Unfortunately, New Jersey’s fiscal position is in the worst state of any fifty states, down from last year when it was 29thth. This is the thirteenth consecutive year that New Jersey is in the bottom 5 sinkhole state category; It was the only state to experience a deterioration in its financial position. “The money needed to pay bills increased by more than $12.5 billion. As in all states, New Jersey’s pension plan assets experienced significant short-term increases in value, but the state’s share of its net pension liability increased as they assumed new pension responsibilities from their local governments,” according to the TIA report.

On a positive note, in September New Jersey received good news from Moody’s Ratings that the credit agency had changed its outlook on New Jersey to positive from stable.

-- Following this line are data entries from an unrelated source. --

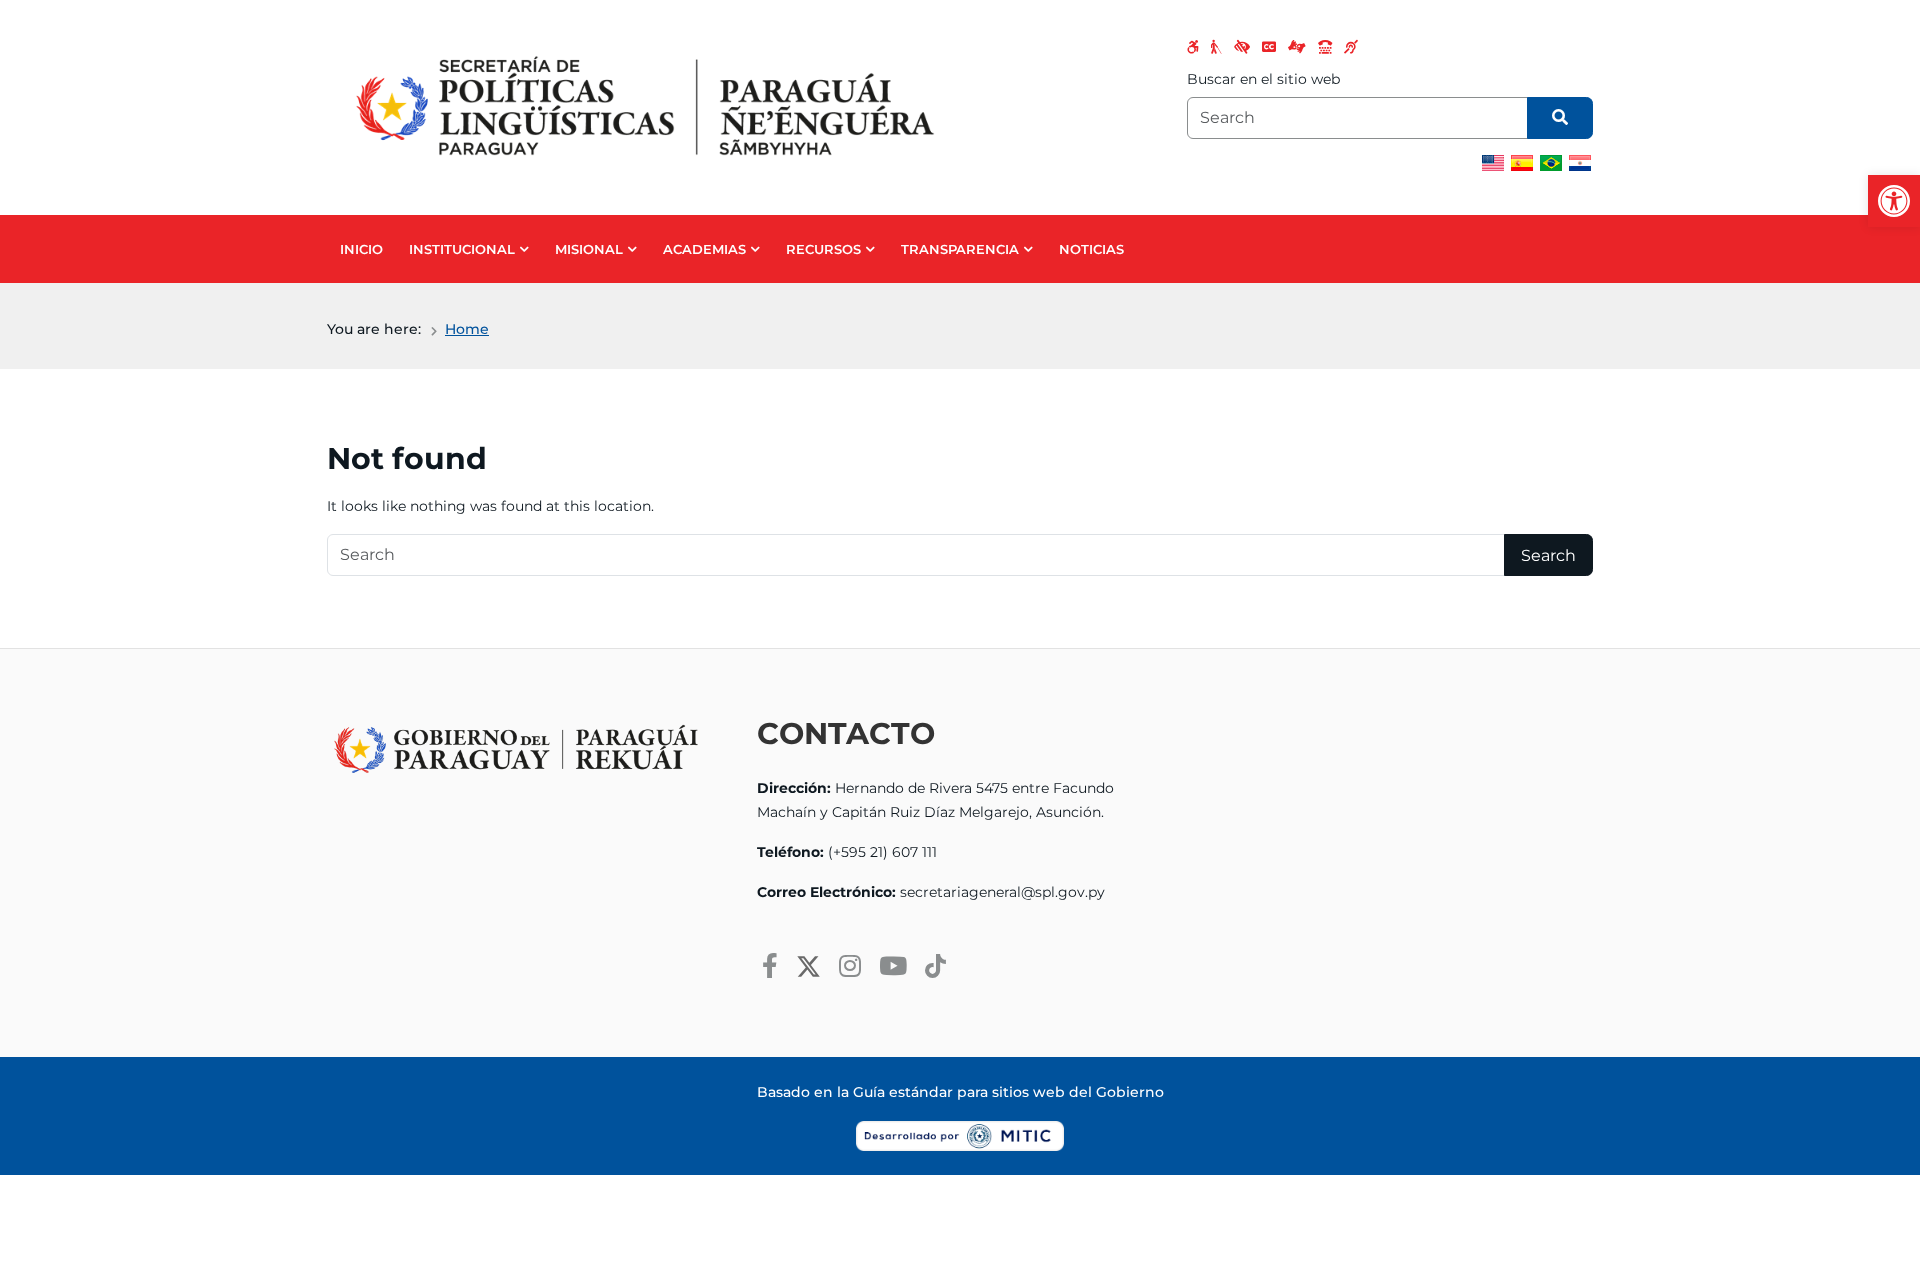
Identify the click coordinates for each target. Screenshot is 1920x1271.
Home (467, 329)
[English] (1493, 163)
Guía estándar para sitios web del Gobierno (1008, 1092)
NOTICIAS (1091, 249)
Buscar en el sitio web (1263, 79)
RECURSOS (823, 249)
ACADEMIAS (704, 249)
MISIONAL (589, 249)
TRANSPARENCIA (960, 249)
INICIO (361, 249)
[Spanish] (1522, 163)
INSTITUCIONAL (462, 249)
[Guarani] (1580, 163)
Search (1548, 555)
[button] (1894, 201)
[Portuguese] (1551, 163)
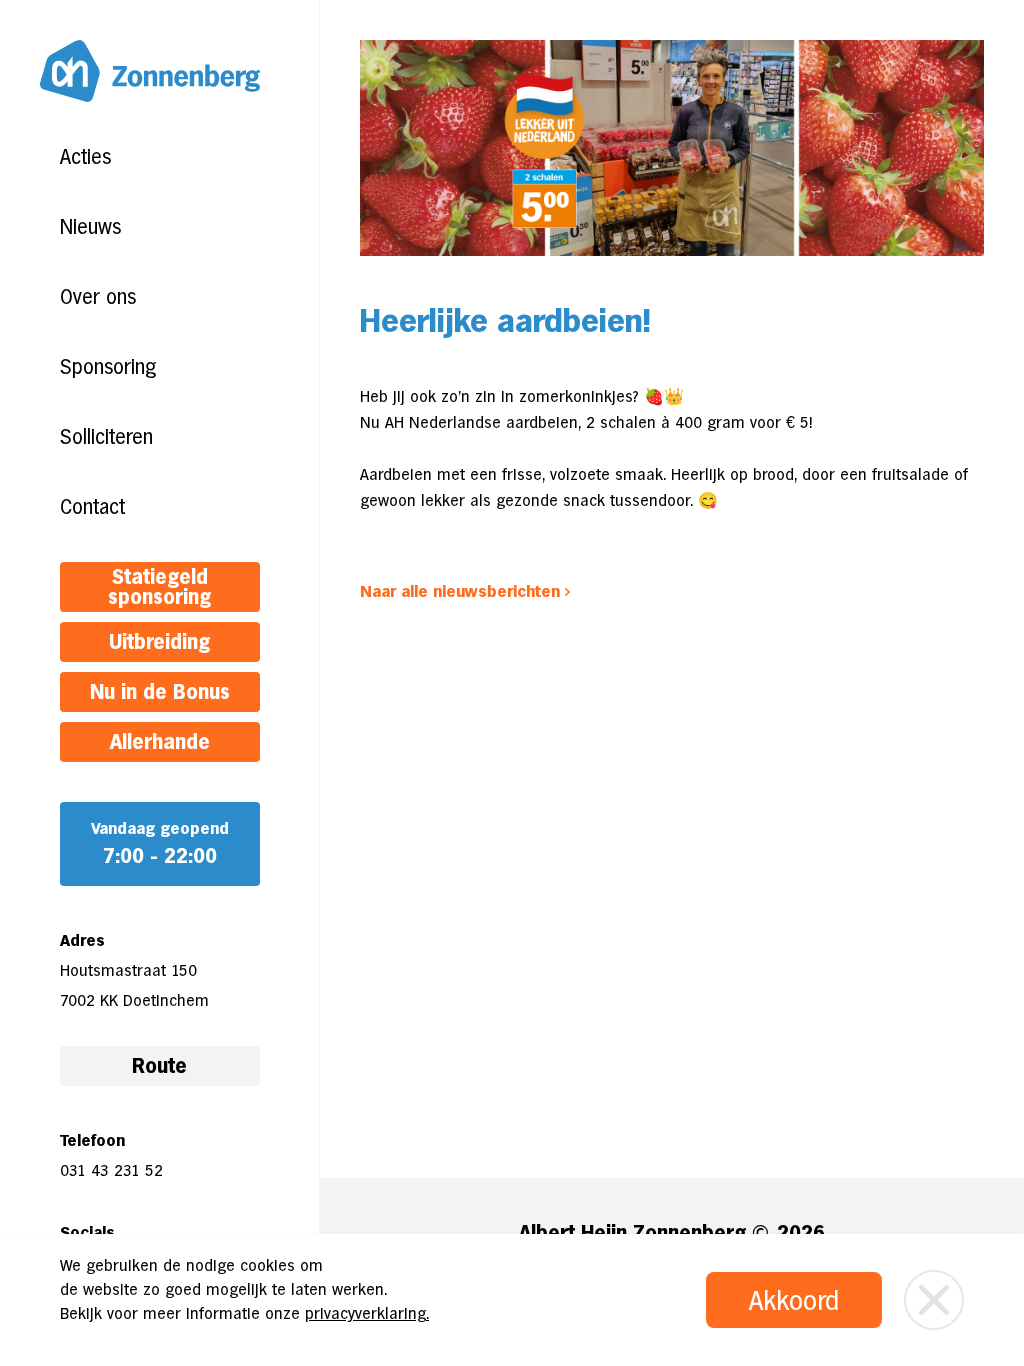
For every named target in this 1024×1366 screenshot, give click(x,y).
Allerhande (160, 742)
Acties (85, 157)
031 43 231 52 (111, 1170)
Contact (92, 507)
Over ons (98, 297)
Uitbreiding (159, 642)
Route (159, 1066)
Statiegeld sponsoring (159, 587)
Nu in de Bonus (160, 692)
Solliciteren (106, 437)
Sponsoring (108, 367)
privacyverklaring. (367, 1313)
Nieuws (90, 227)
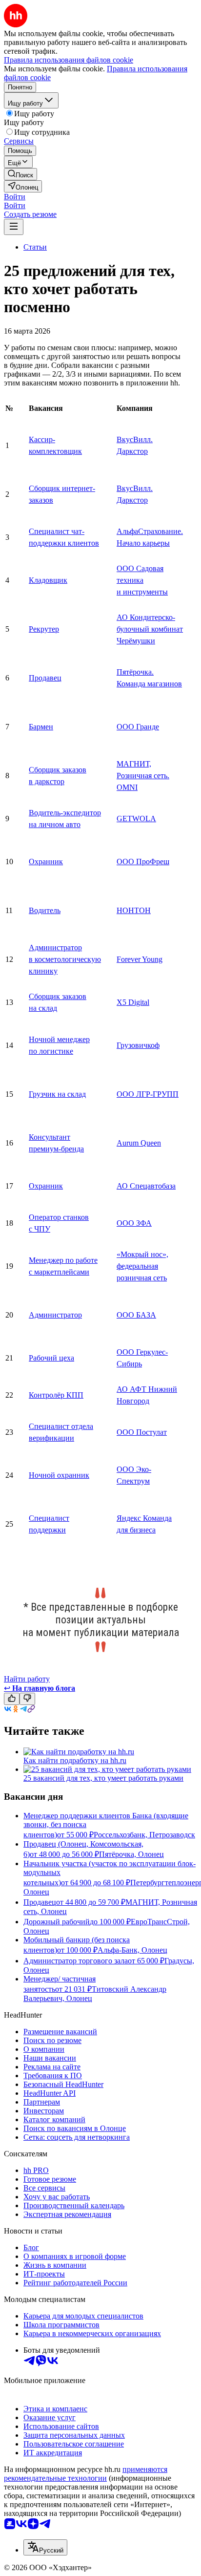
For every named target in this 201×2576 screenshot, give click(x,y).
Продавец (45, 678)
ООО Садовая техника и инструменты (142, 580)
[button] (14, 196)
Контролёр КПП (56, 1395)
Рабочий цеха (51, 1358)
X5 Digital (133, 1002)
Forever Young (139, 959)
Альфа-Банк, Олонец (132, 1950)
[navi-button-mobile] (13, 227)
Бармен (41, 727)
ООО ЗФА (134, 1223)
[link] (20, 174)
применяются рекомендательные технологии (85, 2473)
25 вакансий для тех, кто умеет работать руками (103, 1778)
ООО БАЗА (136, 1315)
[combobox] (45, 2547)
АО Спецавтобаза (146, 1186)
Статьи (35, 247)
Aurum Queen (139, 1143)
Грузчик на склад (57, 1094)
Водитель (44, 910)
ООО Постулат (142, 1432)
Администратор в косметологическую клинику (65, 959)
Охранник (46, 861)
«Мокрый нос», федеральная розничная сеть (142, 1266)
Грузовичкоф (138, 1045)
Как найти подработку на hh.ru (74, 1760)
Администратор (55, 1315)
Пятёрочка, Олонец (131, 1854)
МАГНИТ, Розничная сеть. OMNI (143, 775)
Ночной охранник (59, 1475)
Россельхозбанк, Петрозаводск (144, 1835)
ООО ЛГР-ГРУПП (148, 1094)
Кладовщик (48, 580)
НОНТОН (134, 910)
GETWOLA (136, 818)
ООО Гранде (138, 727)
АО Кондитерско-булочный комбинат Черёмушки (150, 629)
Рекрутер (44, 629)
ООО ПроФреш (143, 861)
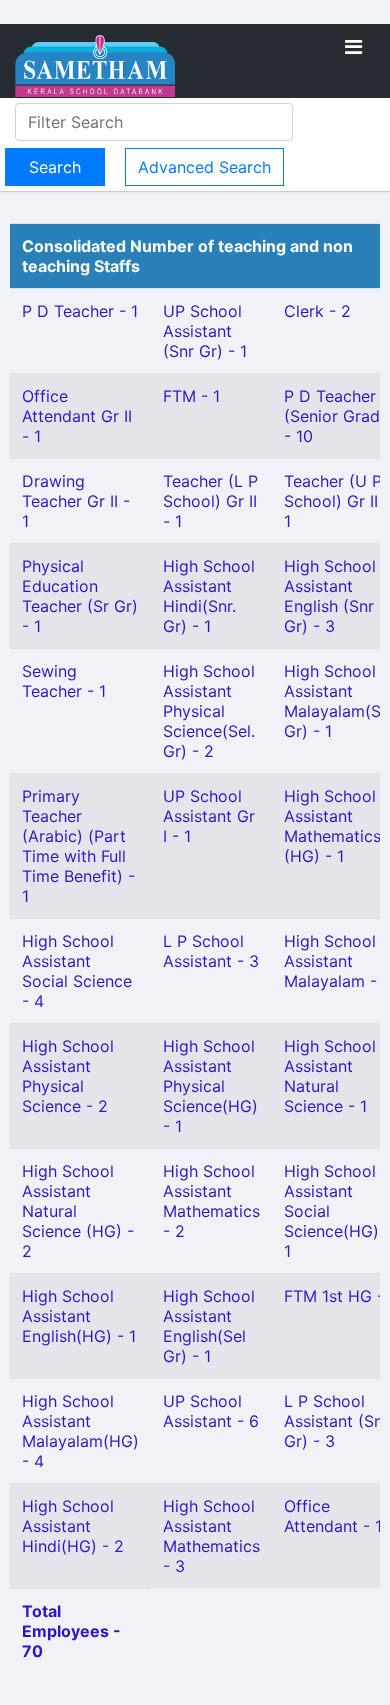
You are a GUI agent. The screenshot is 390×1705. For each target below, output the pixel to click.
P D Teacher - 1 (80, 311)
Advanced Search (204, 167)
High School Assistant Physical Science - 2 (68, 1076)
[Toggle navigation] (353, 47)
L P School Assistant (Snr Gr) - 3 (336, 1421)
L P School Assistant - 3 (211, 951)
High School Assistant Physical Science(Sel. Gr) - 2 (209, 711)
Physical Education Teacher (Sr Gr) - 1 (80, 596)
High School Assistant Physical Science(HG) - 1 (210, 1086)
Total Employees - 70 (71, 1631)
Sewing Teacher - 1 (64, 681)
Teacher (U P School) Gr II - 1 (337, 501)
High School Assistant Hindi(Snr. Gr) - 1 (209, 596)
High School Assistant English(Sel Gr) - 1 (209, 1326)
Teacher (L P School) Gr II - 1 (210, 501)
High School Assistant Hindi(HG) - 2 (73, 1526)
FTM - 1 (191, 396)
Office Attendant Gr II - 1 (77, 416)
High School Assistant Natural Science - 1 (330, 1076)
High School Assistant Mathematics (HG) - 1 (332, 826)
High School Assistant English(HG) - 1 (79, 1316)
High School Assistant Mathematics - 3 (211, 1536)
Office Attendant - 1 (333, 1516)
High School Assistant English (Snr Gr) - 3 (330, 596)
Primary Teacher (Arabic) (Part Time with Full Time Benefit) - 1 (78, 846)
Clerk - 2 (317, 311)
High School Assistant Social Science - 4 (77, 971)
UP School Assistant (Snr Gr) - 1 (205, 331)
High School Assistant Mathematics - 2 (211, 1201)
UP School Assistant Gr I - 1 (209, 816)
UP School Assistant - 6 (211, 1411)
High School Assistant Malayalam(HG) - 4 (80, 1431)
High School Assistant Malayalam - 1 (336, 961)
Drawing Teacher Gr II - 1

Moody’s cites New Jersey’s “healthy fund balance sheets and strong tax revenues that have enabled full pension payments and some debt repayments. The state’s improved reserves put it in a better position to withstand potentially less favorable economic and revenue trends in the coming year.” Moody’s rating, however, reflects New Jersey’s long-term liability and fixed cost burdens, which are much higher than most states.

Connecticut also received good news from Standard and Poor’s, which revised its outlook for the state to positive from stable. S&P said that during times of economic and revenue growth, Connecticut restores fiscal reserves that could protect its finances from a recession. No doubt taxpayers and ratings analysts will be watching how this plays out over the coming months.